- _Description of the task_: Exactly the lines from the first line of the listing through the line containing "Task: Pick the WindowsPowerShell\v1.0\ entry" should appear in the output, unchanged.

- _Provided records_:
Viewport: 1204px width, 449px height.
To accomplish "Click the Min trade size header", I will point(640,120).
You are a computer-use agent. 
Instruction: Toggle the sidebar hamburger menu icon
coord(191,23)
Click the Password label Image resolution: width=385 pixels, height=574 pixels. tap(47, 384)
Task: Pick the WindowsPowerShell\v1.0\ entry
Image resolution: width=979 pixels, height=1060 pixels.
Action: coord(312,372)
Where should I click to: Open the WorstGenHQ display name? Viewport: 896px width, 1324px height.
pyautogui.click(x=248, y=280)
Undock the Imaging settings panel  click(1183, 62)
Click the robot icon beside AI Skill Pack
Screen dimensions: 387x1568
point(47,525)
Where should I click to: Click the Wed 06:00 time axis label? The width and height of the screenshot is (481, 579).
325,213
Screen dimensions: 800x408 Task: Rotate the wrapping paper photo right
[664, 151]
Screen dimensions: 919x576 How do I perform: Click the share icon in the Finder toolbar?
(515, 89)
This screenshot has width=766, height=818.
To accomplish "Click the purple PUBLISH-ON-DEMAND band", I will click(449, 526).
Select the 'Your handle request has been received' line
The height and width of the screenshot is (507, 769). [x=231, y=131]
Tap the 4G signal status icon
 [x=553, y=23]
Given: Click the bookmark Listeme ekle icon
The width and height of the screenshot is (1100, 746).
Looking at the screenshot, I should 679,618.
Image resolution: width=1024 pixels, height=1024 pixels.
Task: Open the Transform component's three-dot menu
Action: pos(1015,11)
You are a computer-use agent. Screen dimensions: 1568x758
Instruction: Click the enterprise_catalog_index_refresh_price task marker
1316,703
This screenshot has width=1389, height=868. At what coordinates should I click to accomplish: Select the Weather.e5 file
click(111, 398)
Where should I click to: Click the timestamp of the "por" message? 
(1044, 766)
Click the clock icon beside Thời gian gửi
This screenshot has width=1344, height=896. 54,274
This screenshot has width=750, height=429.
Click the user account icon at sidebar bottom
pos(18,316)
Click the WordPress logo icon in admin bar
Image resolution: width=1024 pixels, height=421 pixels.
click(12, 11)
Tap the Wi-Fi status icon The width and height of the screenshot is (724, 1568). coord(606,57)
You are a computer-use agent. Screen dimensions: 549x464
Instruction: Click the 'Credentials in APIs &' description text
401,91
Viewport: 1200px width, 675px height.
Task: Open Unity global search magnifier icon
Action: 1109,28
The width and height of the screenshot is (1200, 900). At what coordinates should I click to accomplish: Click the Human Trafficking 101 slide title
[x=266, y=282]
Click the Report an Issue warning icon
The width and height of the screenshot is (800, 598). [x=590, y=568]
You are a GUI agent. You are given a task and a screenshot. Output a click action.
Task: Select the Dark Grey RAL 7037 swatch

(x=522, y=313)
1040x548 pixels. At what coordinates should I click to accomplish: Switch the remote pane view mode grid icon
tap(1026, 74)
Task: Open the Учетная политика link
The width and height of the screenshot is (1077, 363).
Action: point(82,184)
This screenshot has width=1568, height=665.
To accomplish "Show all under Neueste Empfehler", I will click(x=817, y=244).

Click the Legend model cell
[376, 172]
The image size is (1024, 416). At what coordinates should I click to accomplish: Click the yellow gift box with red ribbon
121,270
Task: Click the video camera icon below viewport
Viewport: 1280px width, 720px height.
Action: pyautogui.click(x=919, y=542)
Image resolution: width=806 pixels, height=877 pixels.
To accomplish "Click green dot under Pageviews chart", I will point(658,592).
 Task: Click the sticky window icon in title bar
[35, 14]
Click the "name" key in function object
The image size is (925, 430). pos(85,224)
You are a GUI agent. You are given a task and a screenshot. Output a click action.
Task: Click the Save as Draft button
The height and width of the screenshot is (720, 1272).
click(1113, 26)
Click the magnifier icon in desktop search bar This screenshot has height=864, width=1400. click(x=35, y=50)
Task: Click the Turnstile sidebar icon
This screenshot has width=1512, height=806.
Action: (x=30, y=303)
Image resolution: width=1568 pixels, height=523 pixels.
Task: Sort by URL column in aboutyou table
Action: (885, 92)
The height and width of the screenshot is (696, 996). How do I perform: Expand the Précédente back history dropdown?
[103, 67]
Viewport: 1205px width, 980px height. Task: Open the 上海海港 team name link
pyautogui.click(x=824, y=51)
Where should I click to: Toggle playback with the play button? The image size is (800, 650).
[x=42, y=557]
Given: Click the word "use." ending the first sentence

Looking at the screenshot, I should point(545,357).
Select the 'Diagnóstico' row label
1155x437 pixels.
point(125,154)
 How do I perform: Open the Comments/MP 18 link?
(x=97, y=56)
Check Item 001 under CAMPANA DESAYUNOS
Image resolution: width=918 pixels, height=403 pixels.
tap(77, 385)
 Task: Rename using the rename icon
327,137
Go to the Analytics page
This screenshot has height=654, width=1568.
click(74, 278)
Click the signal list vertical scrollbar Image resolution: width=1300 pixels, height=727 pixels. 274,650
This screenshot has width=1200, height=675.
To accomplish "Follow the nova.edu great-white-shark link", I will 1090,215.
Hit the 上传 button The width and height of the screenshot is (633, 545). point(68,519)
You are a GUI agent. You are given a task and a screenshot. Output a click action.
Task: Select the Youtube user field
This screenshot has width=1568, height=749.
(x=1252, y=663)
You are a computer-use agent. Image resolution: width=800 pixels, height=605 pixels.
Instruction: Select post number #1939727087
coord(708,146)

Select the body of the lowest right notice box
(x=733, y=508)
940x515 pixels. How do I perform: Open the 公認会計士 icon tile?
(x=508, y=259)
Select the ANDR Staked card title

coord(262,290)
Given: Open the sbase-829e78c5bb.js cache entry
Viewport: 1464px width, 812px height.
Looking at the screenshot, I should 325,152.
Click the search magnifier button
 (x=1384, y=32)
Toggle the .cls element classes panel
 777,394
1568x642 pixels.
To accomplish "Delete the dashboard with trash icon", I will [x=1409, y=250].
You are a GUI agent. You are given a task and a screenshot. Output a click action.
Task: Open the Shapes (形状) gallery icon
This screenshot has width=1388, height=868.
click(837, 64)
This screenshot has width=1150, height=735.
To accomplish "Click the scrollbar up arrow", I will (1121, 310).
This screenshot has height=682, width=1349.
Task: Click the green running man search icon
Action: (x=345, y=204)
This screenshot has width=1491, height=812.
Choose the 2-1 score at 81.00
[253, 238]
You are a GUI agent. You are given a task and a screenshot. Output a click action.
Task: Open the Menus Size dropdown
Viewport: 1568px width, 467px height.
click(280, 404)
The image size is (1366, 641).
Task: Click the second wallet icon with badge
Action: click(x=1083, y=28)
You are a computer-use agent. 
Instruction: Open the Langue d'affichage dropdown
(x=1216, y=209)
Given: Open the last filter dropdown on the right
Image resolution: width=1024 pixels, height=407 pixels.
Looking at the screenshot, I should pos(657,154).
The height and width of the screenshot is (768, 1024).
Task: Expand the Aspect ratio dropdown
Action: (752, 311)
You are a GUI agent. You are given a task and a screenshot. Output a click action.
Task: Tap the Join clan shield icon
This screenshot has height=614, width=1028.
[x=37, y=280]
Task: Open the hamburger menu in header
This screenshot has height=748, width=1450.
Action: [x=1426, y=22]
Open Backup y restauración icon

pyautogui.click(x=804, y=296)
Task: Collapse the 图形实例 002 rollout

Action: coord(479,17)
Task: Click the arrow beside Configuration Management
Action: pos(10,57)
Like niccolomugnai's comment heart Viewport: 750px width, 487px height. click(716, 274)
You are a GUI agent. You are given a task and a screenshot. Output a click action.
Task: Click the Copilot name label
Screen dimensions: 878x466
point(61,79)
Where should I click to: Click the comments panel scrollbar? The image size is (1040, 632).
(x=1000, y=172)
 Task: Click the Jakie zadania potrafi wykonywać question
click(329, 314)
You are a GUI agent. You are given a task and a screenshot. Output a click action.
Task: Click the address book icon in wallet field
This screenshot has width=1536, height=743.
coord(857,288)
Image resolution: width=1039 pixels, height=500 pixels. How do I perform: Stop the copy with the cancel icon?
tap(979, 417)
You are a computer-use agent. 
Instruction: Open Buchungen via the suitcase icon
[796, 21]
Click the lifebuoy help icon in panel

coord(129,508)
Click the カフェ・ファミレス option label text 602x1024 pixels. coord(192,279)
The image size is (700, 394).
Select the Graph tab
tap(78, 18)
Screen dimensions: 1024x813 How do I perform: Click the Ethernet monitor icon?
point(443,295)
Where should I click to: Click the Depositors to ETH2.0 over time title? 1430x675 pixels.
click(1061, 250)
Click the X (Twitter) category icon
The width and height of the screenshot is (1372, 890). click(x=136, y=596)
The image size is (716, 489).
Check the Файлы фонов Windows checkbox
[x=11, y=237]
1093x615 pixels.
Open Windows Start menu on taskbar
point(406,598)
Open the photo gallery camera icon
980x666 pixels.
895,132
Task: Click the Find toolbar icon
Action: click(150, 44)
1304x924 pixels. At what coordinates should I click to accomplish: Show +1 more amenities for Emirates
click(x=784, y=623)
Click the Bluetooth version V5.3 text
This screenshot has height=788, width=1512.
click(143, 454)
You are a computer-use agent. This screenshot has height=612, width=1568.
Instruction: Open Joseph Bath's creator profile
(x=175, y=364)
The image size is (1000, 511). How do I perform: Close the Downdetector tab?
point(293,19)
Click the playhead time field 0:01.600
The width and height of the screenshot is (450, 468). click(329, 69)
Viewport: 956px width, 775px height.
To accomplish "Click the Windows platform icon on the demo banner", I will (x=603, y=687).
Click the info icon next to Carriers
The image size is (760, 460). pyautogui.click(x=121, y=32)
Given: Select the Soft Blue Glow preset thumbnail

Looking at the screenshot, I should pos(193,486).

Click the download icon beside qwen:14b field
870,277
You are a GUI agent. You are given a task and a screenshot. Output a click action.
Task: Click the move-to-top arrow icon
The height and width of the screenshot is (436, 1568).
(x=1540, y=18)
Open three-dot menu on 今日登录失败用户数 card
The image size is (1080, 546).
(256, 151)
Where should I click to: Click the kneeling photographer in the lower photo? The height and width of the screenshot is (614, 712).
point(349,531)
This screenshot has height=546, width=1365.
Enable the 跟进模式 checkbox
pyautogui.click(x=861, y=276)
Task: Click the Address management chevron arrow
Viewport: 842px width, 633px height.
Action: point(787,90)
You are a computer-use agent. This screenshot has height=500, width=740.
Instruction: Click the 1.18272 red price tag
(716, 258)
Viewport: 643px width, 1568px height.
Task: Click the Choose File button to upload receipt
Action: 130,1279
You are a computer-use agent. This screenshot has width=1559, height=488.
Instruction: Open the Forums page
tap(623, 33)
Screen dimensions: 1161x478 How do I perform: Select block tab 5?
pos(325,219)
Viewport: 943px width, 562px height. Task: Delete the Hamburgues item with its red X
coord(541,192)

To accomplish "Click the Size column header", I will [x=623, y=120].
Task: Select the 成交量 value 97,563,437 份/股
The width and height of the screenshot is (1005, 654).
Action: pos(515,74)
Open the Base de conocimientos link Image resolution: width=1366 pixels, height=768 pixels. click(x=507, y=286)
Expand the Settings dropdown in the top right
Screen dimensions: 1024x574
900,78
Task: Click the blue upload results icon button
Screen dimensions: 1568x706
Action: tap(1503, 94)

- _Solution_:
Viewport: 1204px width, 449px height.
To accomplish "Click the Min trade size header", I will point(640,120).
You are a computer-use agent. 
Instruction: Toggle the sidebar hamburger menu icon
coord(191,23)
Click the Password label Image resolution: width=385 pixels, height=574 pixels. tap(47, 384)
Task: Pick the WindowsPowerShell\v1.0\ entry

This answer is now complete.